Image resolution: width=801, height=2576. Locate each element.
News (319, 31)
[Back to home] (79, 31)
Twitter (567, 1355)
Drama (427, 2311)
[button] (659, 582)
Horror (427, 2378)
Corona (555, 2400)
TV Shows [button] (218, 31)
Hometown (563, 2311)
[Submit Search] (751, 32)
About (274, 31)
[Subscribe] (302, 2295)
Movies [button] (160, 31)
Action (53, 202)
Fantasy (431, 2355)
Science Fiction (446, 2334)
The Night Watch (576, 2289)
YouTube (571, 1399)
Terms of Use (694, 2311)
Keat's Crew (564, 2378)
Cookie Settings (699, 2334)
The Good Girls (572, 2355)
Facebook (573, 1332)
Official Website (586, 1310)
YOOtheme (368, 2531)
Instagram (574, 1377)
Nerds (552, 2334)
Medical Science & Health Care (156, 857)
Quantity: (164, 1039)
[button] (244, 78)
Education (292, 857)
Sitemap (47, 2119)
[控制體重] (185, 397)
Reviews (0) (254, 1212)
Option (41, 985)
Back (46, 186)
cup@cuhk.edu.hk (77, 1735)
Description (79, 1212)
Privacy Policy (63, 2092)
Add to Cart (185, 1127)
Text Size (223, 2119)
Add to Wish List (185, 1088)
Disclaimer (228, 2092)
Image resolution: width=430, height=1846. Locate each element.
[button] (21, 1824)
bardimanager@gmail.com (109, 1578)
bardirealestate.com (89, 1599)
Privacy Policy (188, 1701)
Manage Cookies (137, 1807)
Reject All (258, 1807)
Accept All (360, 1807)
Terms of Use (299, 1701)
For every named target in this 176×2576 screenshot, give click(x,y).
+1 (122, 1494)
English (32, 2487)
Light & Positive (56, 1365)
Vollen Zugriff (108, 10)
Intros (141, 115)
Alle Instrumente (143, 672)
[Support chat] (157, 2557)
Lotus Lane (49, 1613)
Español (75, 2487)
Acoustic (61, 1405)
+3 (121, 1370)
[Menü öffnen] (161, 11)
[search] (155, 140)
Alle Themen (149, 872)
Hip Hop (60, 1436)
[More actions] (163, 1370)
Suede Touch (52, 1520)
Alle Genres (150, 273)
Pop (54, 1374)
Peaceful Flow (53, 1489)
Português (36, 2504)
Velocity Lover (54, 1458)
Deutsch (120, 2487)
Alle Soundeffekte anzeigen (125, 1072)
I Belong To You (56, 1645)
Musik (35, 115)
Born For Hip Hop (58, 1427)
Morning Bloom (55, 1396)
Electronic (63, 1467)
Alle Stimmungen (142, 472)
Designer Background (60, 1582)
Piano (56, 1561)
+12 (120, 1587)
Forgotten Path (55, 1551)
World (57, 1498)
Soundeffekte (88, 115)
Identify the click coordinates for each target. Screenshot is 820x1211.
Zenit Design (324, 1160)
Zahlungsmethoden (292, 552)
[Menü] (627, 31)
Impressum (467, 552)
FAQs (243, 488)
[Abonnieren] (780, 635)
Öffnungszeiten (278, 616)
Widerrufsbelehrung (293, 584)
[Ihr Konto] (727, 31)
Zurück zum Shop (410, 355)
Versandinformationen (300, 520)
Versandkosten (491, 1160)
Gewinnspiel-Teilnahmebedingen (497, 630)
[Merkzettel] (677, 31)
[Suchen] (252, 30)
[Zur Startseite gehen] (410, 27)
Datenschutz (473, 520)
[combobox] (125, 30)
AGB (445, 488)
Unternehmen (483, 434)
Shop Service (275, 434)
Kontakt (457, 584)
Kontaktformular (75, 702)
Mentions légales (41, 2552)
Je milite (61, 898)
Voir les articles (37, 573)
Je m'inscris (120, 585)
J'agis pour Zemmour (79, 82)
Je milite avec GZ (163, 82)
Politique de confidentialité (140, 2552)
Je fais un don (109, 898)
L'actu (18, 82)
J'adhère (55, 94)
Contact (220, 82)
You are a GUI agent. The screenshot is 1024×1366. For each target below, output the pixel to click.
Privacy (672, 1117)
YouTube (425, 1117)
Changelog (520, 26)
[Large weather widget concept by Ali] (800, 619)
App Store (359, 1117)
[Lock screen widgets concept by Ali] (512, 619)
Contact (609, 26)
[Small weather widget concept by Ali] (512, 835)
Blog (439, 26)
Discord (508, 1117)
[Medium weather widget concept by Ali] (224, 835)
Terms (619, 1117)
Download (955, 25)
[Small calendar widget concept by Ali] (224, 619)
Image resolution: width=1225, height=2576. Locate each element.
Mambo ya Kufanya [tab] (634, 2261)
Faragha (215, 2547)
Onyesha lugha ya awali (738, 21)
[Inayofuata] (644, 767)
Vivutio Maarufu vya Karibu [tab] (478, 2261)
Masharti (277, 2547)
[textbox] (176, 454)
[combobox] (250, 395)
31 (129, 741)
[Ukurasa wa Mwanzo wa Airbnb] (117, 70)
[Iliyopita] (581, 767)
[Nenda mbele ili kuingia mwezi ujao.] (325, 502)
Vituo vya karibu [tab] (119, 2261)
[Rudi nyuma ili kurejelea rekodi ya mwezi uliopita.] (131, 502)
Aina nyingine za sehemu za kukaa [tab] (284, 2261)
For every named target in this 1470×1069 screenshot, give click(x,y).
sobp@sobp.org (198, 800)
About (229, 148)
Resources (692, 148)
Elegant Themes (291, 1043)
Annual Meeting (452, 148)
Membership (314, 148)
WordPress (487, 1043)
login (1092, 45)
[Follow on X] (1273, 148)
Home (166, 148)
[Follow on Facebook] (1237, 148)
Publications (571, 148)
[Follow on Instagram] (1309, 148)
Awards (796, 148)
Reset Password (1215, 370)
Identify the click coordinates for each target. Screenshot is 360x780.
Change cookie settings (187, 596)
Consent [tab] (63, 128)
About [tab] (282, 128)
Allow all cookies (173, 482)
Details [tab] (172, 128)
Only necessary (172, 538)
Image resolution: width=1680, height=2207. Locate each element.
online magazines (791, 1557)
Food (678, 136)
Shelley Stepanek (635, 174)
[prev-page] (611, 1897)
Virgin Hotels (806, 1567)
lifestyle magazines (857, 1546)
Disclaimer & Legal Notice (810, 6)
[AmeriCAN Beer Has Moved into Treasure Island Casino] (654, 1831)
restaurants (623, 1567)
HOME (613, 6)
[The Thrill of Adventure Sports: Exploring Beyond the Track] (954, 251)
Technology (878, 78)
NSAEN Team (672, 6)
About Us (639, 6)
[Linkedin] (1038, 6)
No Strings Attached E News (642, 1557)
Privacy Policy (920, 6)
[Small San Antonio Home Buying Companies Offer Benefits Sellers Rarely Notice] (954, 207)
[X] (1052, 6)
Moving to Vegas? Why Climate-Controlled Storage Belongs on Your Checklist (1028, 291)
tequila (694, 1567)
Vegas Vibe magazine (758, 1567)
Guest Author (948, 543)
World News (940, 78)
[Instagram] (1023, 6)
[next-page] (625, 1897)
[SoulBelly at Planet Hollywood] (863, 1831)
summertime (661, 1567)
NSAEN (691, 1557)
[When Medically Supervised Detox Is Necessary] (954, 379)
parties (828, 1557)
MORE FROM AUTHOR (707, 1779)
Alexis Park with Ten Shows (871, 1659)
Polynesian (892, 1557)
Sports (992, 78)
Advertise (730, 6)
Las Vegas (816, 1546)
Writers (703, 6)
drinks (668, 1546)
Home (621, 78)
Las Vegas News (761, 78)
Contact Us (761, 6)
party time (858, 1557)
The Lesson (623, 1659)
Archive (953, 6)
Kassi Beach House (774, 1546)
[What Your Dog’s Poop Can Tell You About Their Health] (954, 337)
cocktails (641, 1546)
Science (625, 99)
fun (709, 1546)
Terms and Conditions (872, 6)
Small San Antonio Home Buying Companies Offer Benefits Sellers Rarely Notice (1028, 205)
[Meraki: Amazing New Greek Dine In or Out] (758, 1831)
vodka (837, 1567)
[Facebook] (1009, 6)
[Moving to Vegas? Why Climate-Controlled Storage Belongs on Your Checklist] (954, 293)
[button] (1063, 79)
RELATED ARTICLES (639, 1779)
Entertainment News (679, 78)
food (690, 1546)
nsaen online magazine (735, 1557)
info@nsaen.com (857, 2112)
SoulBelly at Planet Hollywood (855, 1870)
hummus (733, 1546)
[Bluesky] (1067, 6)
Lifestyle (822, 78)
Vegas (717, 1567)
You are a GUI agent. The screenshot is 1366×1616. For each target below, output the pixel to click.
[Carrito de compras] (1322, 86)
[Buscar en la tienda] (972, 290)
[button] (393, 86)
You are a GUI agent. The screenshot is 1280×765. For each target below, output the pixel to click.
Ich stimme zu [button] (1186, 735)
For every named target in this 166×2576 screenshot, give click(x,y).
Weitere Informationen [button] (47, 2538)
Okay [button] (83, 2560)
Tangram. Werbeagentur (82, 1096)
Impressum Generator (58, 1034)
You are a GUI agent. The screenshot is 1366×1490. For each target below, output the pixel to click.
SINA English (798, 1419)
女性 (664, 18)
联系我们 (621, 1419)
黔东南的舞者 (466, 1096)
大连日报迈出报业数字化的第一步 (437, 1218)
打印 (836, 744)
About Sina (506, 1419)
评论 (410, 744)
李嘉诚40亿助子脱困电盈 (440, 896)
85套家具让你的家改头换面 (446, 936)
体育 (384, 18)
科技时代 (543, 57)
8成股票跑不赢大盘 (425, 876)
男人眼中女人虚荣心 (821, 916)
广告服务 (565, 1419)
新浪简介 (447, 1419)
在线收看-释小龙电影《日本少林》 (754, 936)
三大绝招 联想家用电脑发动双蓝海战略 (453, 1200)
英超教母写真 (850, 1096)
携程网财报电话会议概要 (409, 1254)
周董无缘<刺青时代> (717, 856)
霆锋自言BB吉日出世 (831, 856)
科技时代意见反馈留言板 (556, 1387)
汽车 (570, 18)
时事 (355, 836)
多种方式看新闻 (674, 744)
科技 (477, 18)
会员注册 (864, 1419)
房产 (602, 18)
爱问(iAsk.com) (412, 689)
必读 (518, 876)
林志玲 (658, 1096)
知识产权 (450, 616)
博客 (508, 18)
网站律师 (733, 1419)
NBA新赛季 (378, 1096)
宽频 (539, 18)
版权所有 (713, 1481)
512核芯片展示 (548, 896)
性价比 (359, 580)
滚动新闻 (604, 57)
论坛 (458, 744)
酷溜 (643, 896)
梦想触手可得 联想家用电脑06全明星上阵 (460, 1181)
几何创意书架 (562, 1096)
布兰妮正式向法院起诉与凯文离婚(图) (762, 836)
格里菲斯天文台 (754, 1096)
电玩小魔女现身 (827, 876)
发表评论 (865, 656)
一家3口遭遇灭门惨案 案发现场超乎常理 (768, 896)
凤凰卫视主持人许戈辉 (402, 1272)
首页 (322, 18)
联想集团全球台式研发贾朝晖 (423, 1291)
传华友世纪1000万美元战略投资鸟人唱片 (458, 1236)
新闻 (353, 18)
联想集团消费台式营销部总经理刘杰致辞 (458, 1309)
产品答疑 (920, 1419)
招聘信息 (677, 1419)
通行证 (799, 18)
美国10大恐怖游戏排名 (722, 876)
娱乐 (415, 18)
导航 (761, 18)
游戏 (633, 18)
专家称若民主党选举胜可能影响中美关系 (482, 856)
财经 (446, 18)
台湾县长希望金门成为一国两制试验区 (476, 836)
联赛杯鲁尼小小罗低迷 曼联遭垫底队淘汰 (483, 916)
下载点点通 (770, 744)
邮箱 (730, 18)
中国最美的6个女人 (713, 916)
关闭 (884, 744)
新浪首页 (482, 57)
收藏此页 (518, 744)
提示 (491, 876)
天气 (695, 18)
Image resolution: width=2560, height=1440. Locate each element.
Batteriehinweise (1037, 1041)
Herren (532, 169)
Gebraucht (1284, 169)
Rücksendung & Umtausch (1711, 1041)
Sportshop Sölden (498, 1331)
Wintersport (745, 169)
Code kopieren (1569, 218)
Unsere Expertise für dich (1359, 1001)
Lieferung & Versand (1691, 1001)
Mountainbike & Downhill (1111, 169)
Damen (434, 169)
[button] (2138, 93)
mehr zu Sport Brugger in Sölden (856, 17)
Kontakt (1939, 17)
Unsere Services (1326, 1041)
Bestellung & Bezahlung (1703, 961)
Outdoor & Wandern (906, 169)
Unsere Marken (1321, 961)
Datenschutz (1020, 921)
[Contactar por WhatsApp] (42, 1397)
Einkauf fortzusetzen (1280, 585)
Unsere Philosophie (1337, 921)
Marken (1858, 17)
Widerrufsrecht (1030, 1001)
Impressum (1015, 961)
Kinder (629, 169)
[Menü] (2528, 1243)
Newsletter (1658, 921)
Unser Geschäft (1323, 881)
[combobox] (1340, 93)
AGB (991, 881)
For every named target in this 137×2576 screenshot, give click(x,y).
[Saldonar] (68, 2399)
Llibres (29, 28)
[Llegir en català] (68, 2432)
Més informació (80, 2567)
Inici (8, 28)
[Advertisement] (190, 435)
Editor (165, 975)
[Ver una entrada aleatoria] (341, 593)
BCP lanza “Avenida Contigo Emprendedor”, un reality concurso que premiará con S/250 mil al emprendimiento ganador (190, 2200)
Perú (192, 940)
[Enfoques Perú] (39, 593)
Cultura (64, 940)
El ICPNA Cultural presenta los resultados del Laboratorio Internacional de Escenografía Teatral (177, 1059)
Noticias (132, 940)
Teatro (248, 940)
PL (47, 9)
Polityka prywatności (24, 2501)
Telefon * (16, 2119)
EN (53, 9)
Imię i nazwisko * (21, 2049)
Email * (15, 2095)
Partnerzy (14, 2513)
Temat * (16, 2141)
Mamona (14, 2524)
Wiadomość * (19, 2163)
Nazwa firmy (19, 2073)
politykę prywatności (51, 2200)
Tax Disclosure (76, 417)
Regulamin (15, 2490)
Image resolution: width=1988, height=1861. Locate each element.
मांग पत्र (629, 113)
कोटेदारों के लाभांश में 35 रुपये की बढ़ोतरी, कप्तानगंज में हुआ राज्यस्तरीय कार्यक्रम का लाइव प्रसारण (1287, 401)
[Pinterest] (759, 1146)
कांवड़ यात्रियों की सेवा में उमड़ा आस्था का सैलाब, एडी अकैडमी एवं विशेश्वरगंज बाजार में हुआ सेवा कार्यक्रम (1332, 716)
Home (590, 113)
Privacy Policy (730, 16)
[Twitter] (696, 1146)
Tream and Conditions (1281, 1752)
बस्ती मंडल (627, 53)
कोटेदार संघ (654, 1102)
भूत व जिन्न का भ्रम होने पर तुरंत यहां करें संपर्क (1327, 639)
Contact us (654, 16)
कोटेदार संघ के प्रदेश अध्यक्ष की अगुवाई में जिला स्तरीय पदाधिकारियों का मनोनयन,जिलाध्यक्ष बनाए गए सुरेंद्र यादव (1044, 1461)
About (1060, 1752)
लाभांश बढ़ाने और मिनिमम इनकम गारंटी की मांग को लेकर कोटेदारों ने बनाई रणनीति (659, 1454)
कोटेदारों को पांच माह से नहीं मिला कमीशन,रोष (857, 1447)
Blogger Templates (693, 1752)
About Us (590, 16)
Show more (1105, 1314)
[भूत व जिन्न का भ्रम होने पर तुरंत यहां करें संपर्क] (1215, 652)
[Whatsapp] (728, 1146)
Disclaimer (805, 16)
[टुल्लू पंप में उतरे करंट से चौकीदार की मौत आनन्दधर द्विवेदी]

### Required work
Where the line holding "Unsere Philosophie (1337, 921)" appears in the listing above, start reproducing exactly, and end with the line holding "[Ver una entrada aleatoria] (341, 593)".

### Solved problem
Unsere Philosophie (1337, 921)
Marken (1858, 17)
Widerrufsrecht (1030, 1001)
Impressum (1015, 961)
Kinder (629, 169)
[Menü] (2528, 1243)
Newsletter (1658, 921)
Unser Geschäft (1323, 881)
[combobox] (1340, 93)
AGB (991, 881)
For every named target in this 137×2576 screenshot, give click(x,y).
[Saldonar] (68, 2399)
Llibres (29, 28)
[Llegir en català] (68, 2432)
Més informació (80, 2567)
Inici (8, 28)
[Advertisement] (190, 435)
Editor (165, 975)
[Ver una entrada aleatoria] (341, 593)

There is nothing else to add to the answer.